Через несколько минут с грузинской стороны прогремела стрельба. Один из мужчин упал, сраженный первым же залпом. Второго, Рухадзе, приметили в предрассветных сумерках «спешно удаляющимся по редколесью от турецкой границы». Далеко уйти ему не дали — вскоре он оказался в руках советской разведки. Палачам едва ли удалось вытянуть из него что-либо осмысленное перед смертью: он мало что знал. Годы спустя Филби обсуждал судьбу этих грузин с главой грузинского КГБ: «Парни были неплохи, — говорил он. — Совсем неплохи. Я отлично знал, что их поймают и что их ожидает трагическая участь. Но, с другой стороны, это был единственный способ воткнуть кол в сердце будущих операций». Плохо продуманная и скверно спланированная операция, скорее всего, и так бы провалилась, но Филби совсем не оставил агентам шансов (он мог бы с таким же успехом казнить их лично). Однако их гибель не беспокоила его — ни тогда, ни потом. Если что и омрачало его счастливый горизонт, то только все более сумасбродное поведение жены.
Как-то раз, мартовским вечером 1949 года, Эйлин Филби обнаружили лежащей у проселочной дороги с глубокой раной в голове. Придя в себя, женщина объяснила, что во время прогулки какой-то турок яростно набросился на нее и ударил камнем. Нескольких подозреваемых взяли и «в оковах» привели в больницу к Эйлин, но она не сумела точно опознать нападавшего. Турецкая полиция зашла в тупик; в не меньшем замешательстве оказались и врачи, когда у больной начался сепсис. Теперь ей было совсем худо. Столь серьезный кризис заставил Филби обратиться к старому другу.

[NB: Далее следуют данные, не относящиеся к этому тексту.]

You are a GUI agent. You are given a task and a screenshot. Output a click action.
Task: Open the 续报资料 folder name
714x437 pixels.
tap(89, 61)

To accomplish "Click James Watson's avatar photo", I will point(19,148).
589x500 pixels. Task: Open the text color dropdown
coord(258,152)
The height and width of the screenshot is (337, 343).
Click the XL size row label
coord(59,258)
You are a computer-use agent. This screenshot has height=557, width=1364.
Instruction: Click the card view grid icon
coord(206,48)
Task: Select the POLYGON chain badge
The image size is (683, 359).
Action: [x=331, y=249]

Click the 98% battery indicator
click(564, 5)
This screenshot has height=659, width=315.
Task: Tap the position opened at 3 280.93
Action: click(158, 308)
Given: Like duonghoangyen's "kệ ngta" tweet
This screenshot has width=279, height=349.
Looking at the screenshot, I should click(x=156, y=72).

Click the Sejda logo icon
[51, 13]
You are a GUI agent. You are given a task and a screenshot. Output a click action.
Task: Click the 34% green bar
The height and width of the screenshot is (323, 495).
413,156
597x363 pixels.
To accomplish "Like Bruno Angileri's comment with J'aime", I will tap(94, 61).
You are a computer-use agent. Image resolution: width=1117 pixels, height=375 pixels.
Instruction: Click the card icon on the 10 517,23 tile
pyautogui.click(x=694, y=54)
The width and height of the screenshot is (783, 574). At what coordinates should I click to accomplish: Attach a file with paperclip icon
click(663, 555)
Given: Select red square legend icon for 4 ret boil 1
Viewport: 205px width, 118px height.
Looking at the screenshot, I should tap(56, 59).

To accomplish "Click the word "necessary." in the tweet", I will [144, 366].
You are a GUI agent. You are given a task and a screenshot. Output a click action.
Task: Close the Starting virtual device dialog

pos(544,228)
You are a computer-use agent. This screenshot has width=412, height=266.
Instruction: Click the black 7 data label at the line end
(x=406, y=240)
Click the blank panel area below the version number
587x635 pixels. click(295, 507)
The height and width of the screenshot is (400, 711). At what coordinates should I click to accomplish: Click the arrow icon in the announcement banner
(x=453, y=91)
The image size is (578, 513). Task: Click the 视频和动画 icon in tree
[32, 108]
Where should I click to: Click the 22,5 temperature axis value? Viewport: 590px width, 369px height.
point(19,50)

Филби связался с Николасом Эллиоттом (тот находился в Берне) и сообщил ему, что Эйлин, кажется, «умирает от какого-то загадочного недуга». Не мог бы Эллиотт найти швейцарского врача, который поставил бы правильный диагноз? Эллиотт мгновенно принялся за дело. После тщательных поисков он сообщил Филби, что нашел нужного человека: видный швейцарский профессор медицины ознакомился с симптомами Эйлин и полагал, что в силах ее исцелить. Чета Филби сразу же вылетела в Женеву, а в Берн их уже доставила машина скорой помощи; Эйлин поместили в хорошую больницу, а Филби остановился у Эллиоттов. Всего через несколько дней после прибытия Эйлин попыталась поджечь свою комнату, а потом рассекла себе руку бритвенным лезвием. Швейцарский доктор быстро установил, что Эйлин сама поранила себе голову и сама себя заразила. История с нападением на дороге оказалась вымышленной. Лондонский врач Эйлин, лорд Хордер, подтвердил, что его пациентка наносила себе вред еще с подросткового возраста. После этого Эйлин перевели в психиатрическую клинику, чтобы держать ее там под наблюдением. Эллиотт испытал глубокий шок, когда обнаружил, что эта «очаровательная женщина, любящая жена и мать втайне от всех страдала тяжелым душевным недугом». Эллиотты окружили ее нежной заботой; Николас дежурил у ее постели, кормил виноградом, развлекал шутками. Постепенно Эйлин восстанавливала силы, понемногу к ней возвращалось и самообладание.